Les conservateurs n'ont donc pas moins d'intérêt pour la science que les libéraux, ils ne s'intéressent tout simplement pas à la même science, privilégiant les recherches qui profitent à l'industrie, qui donnent des résultats immédiats, qui rapportent en argent sonnant et trébuchant.

Il y a d'excellentes raisons de s'en désoler, mais il ne faut pas confondre le mal et le symptôme. Le traitement réservé aux scientifiques est déplorable, mais il ne représente qu'une des conséquences de la nouvelle noirceur dans laquelle les conservateurs sont résolus à plonger le Canada.

Depuis qu'elle est au pouvoir, en effet, l'équipe de Stephen Harper élimine un peu plus chaque année les contre-pouvoirs qui encadrent son autorité, les garde-fous qui empêchent normalement les élus de concentrer trop de pouvoir en un seul lieu.

Ce n'est donc pas la science qui est visée, mais bien les questions qu'elle permet de poser, les remises en question qu'elle propose, les interrogations qu'elle suscite, les contre-expertises qu'elle engendre.

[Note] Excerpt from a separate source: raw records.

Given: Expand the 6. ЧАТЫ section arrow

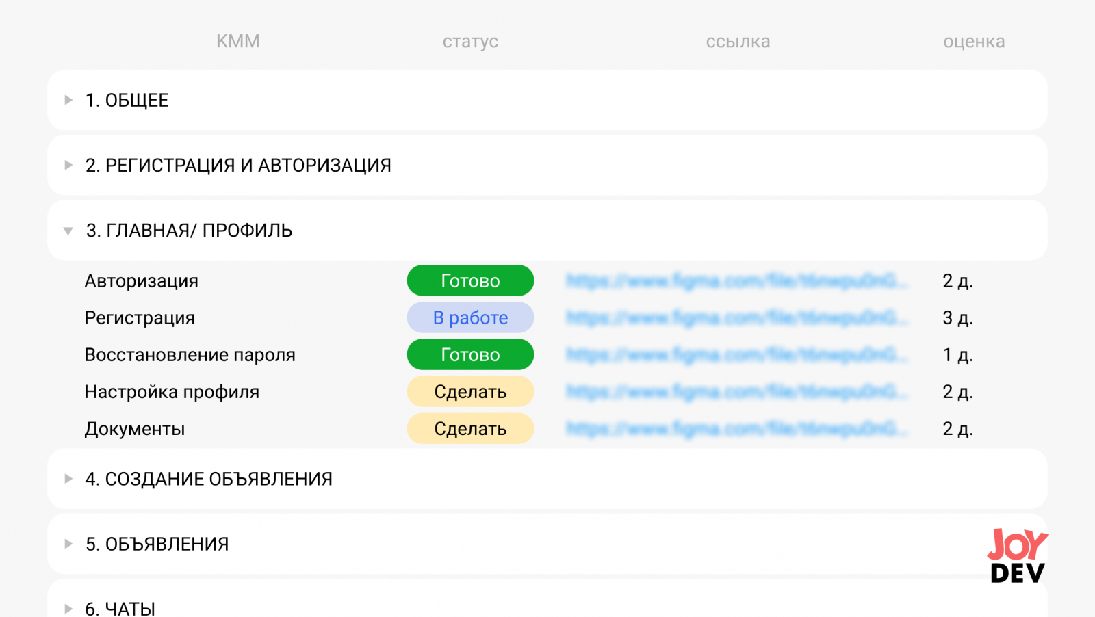Looking at the screenshot, I should pyautogui.click(x=68, y=609).
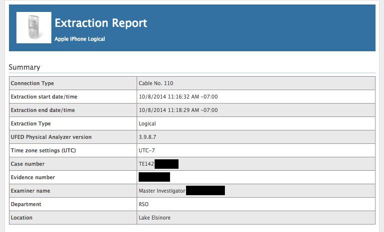This screenshot has height=232, width=384.
Task: Click the Summary section heading
Action: [x=24, y=67]

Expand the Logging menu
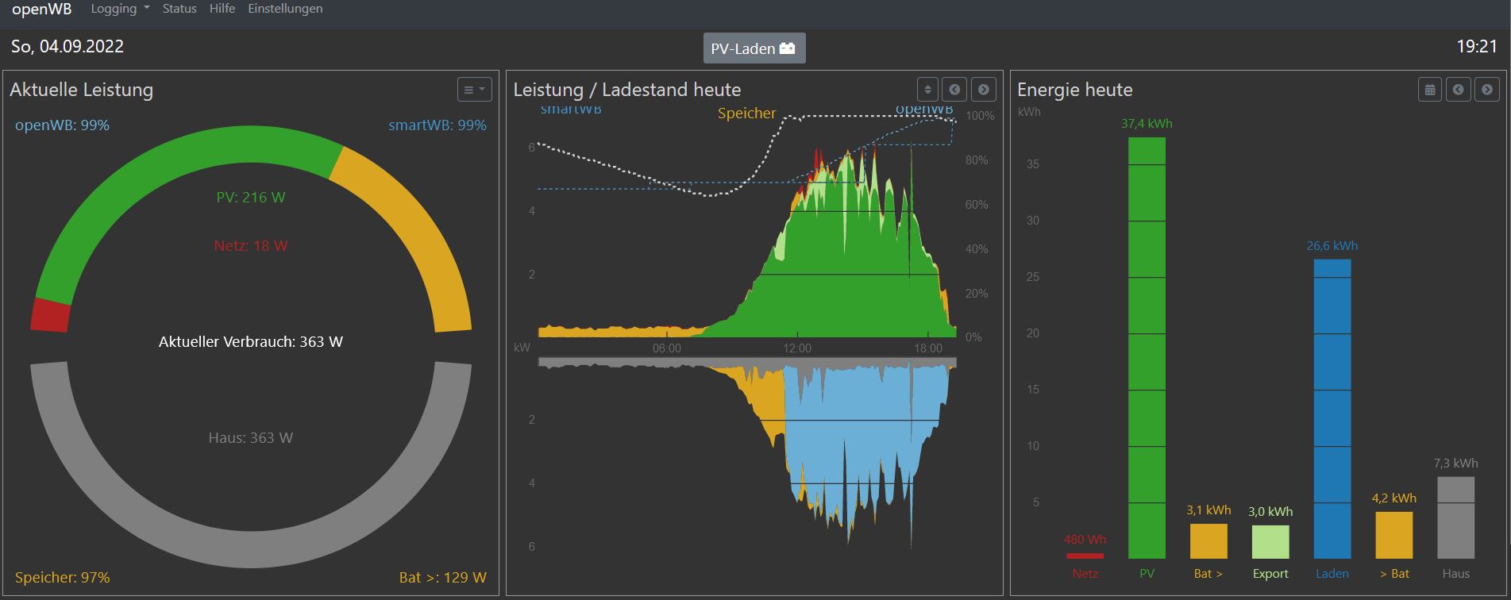coord(120,9)
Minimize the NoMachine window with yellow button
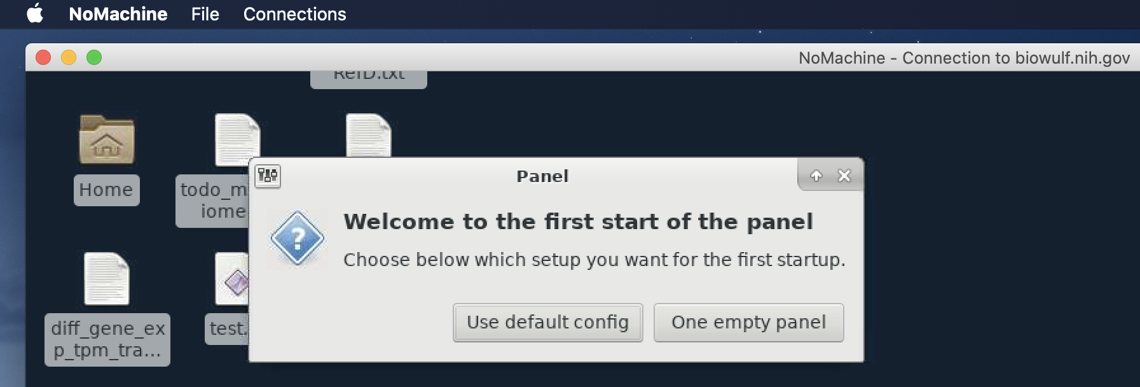The image size is (1140, 387). click(69, 57)
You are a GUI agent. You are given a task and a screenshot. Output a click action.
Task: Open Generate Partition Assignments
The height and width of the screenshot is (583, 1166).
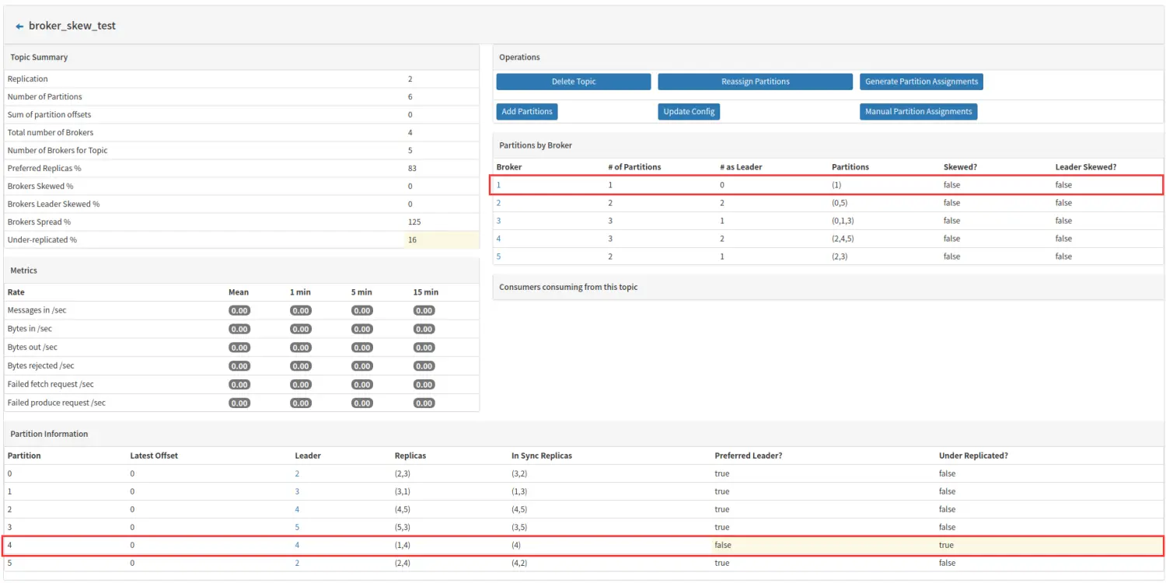click(x=921, y=82)
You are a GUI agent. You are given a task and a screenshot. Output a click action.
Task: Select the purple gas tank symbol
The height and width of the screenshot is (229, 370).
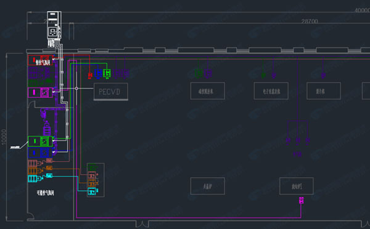(x=47, y=129)
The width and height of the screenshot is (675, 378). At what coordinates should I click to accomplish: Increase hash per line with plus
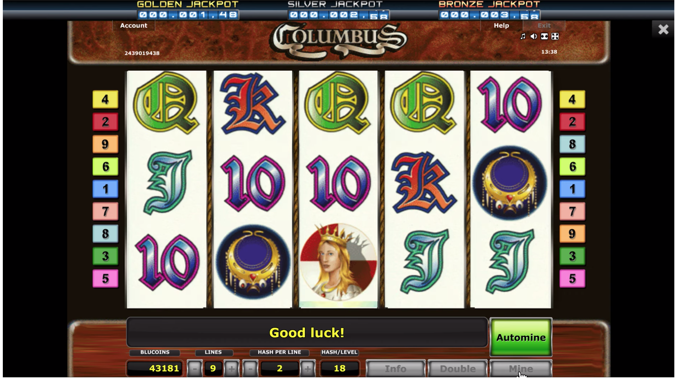tap(307, 369)
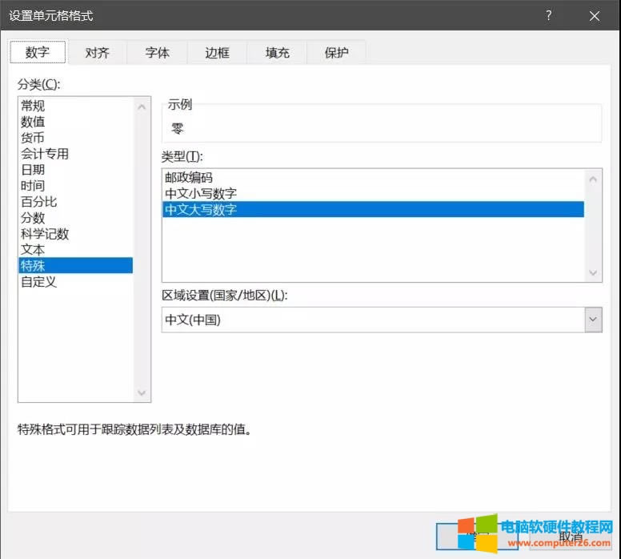Choose the 日期 category
This screenshot has height=559, width=621.
click(33, 170)
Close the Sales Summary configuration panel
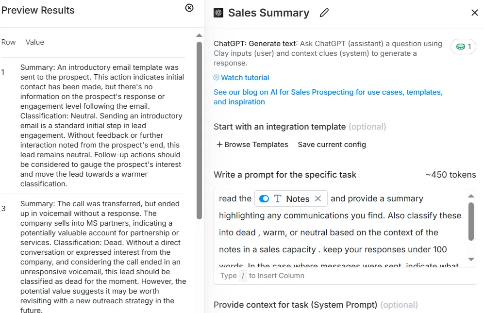This screenshot has height=313, width=484. tap(474, 13)
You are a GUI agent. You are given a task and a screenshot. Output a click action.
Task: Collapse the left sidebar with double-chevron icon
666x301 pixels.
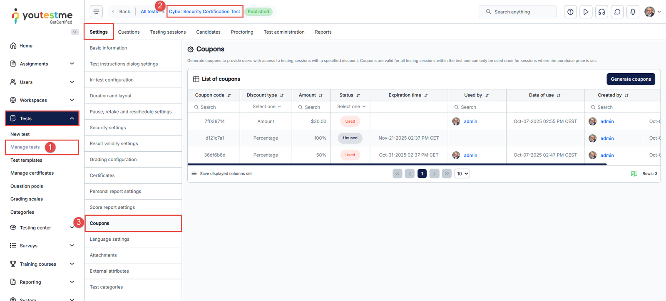click(x=75, y=32)
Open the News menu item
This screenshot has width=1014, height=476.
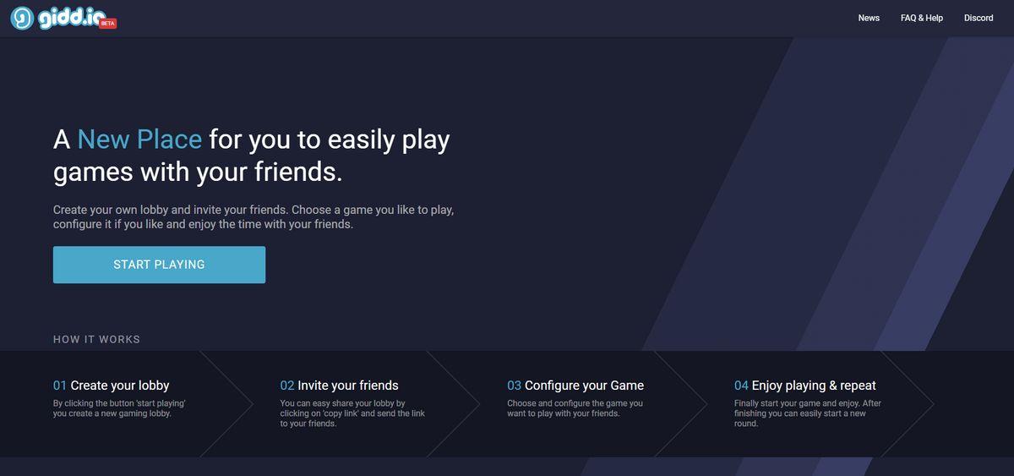coord(869,18)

Ce qu'a en horreur Stephen Harper, ce ne sont donc pas les scientifiques comme tels, encore moins «la science», ce sont les pouvoirs qui font obstacle à sa détermination.

Il se permet donc de museler les fonctionnaires en général, de la même manière qu'il abolit la Table ronde nationale sur l'environnement et l'économie, le Conseil national du bien-être social, l'Institut de la statistique des Premières nations ou le questionnaire détaillé du recensement de Statistique Canada.

Il met une croix sur Kyoto pour empêcher la communauté internationale de critiquer ses efforts. Il change les lois pour pouvoir casser les décisions de l'Office national de l'énergie. Il résume les évaluations environnementales à leur plus simple expression. Il menace de couper les vivres aux organisations qui le contredisent. Il ferme les portes de Droits et Démocratie. Il proroge le parlement au besoin.

Un à un, il abolit ainsi les instruments par lesquels peut s'exprimer une certaine dissidence. Il élimine les pouvoirs de vérification, de surveillance, de recommandations et de vigilance. Bref, il supprime tous les instruments censés limiter ses tendances absolutistes.